There are lots of important considerations when pitching TV media. However, knowing who in the newsroom to pitch is critical. If you have a great pitch and it lands in the wrong person’s inbox, your time was not well spent. Here are the key people in the TV newsroom, and tips for pitching these titles.
- Assignment Editor – Fields incoming pitches, tracks news and forwards stories to reporters and producers. The assignment editor is an excellent starting point to gain insight on whether a station might be interested in the story and why.
- Producer – Writes, develops, researches and organizes the show. The producer has the majority of the input on what stories are or are not included in the show. Always pitch stories to the producer for the show you believe is the best fit for the story. For example, a feature story with a crafter conducting a demonstration on-air would fit best on a morning or weekend show.

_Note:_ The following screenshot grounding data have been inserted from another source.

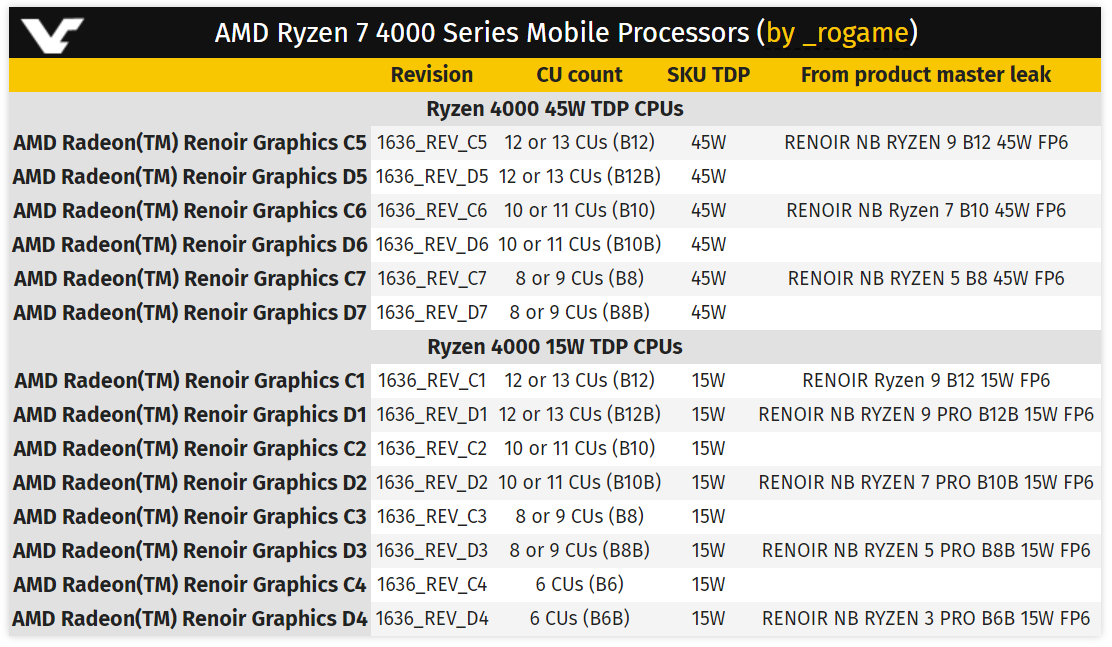Select Renoir Graphics D2 row label
Viewport: 1112px width, 647px height.
(x=190, y=483)
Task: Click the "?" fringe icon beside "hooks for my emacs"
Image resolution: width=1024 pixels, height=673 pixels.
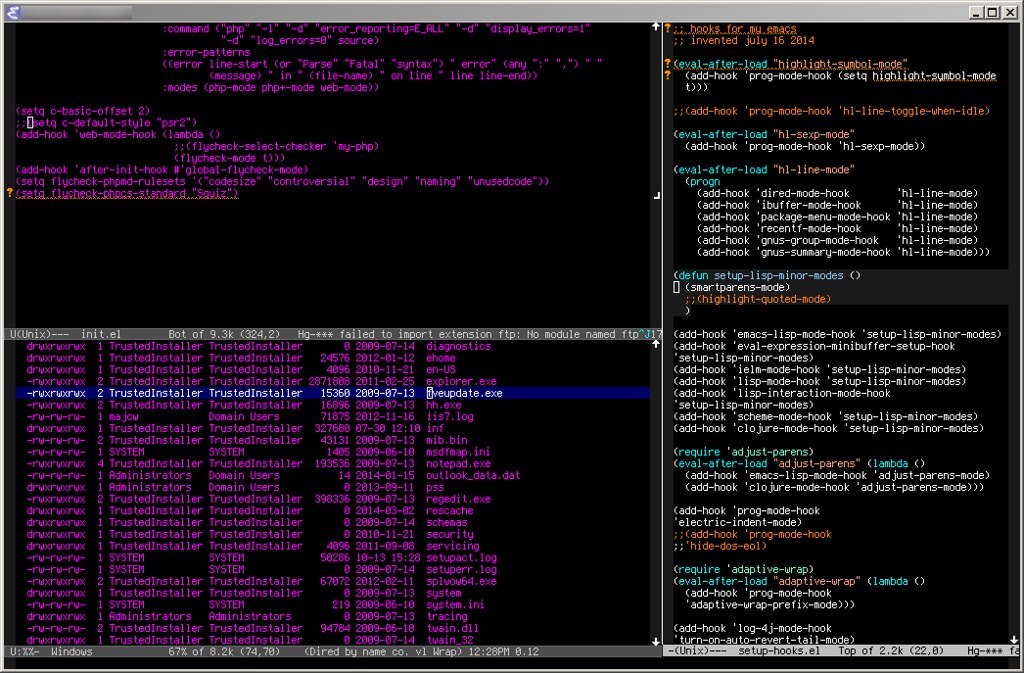Action: 666,26
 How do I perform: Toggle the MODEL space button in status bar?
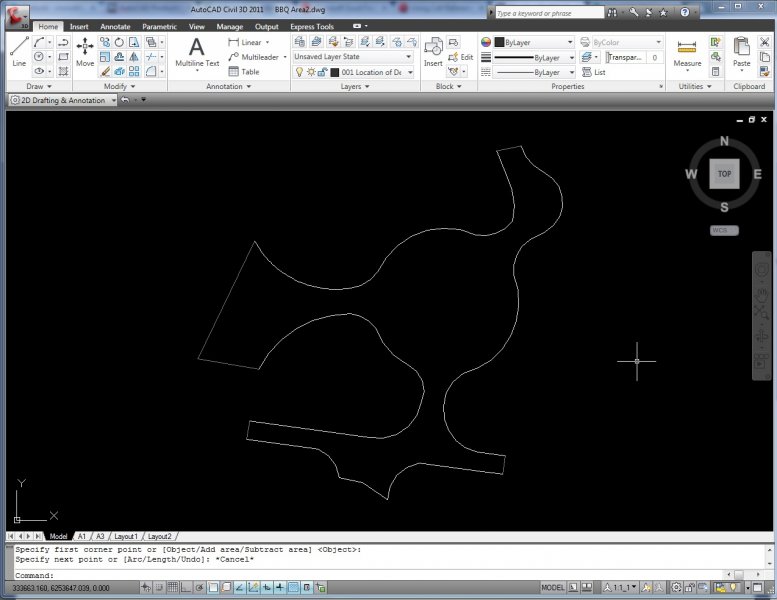tap(552, 587)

- Associate Producer – This position often coordinates guests and assists the producer. This person should always be contacted when reaching out to producers because he/she is more likely to review the pitch and to forward it to the producer. Associate Producers write and edit stories under the producer’s direction.
- Reporter – Reporters work on 1 to 2 stories per day based on a story selection process, which happens in a newsroom during a morning or afternoon meeting. A typical reporter will write and develop one package (:45 second to 1:30 minute story that includes video and interviews) and/or they may write a VO/SOT (video with a sound bite) that will be included in the newscast. Beat reporters, such as business reporters are good contacts for stories that fit within their beat/topic.
- Anchor – Reads the news live. They do not write much of the newscasts unless they are in a smaller market. Unless an anchor is a personal contact or is known for liking certain stories, anchors are not the best source to pitch a story to.